• **Material supplied**:
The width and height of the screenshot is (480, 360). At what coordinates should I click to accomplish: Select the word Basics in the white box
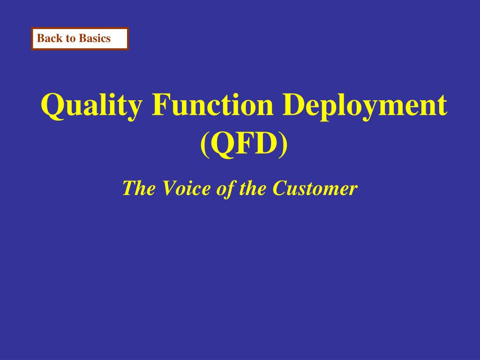95,38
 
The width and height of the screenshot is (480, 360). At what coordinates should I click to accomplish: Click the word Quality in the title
92,105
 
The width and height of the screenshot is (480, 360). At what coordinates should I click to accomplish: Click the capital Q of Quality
53,106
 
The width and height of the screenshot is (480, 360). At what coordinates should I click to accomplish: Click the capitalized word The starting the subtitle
139,188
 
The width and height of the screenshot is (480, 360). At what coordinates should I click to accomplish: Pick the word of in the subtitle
225,188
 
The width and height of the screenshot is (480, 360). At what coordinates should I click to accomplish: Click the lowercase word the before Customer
253,188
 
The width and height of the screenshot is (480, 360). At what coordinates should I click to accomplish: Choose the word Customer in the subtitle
315,188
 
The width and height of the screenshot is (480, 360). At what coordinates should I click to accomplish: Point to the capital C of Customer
281,188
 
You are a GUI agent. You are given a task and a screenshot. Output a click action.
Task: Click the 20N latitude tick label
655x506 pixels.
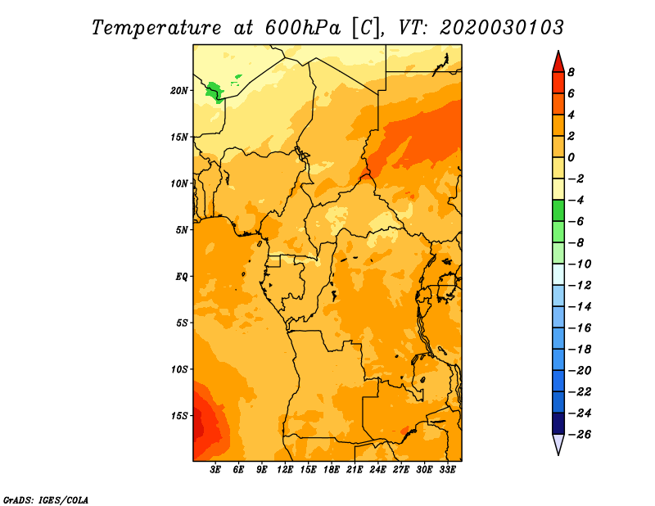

• **Task requirements**: Rewrite every line of the material above, including the requests, and increase each click coordinate in the answers by 93. Leave the pictures out.

• **The output**:
The width and height of the screenshot is (480, 360). At what coordinates should I click to accomplish: Select the word Basics in the white box
188,131
 
The width and height of the screenshot is (480, 360). At what coordinates should I click to accomplish: Click the word Quality in the title
185,198
 
The width and height of the screenshot is (480, 360). At what coordinates should I click to accomplish: Click the capital Q of Quality
146,199
 
The width and height of the screenshot is (480, 360). At what coordinates should I click to accomplish: Click the capitalized word The starting the subtitle
232,281
 
The width and height of the screenshot is (480, 360). At what coordinates should I click to accomplish: Pick the word of in the subtitle
318,281
 
The width and height of the screenshot is (480, 360). At what coordinates should I click to accomplish: Click the lowercase word the before Customer
346,281
 
The width and height of the screenshot is (480, 360). At what coordinates should I click to accomplish: Choose the word Customer in the subtitle
408,281
 
The width and height of the screenshot is (480, 360). At what coordinates should I click to accomplish: Point to the capital C of Customer
374,281
 
You are a GUI agent. You are given a task and a screenshot. Output a click action.
Task: Click the 20N latitude tick label
655x506 pixels.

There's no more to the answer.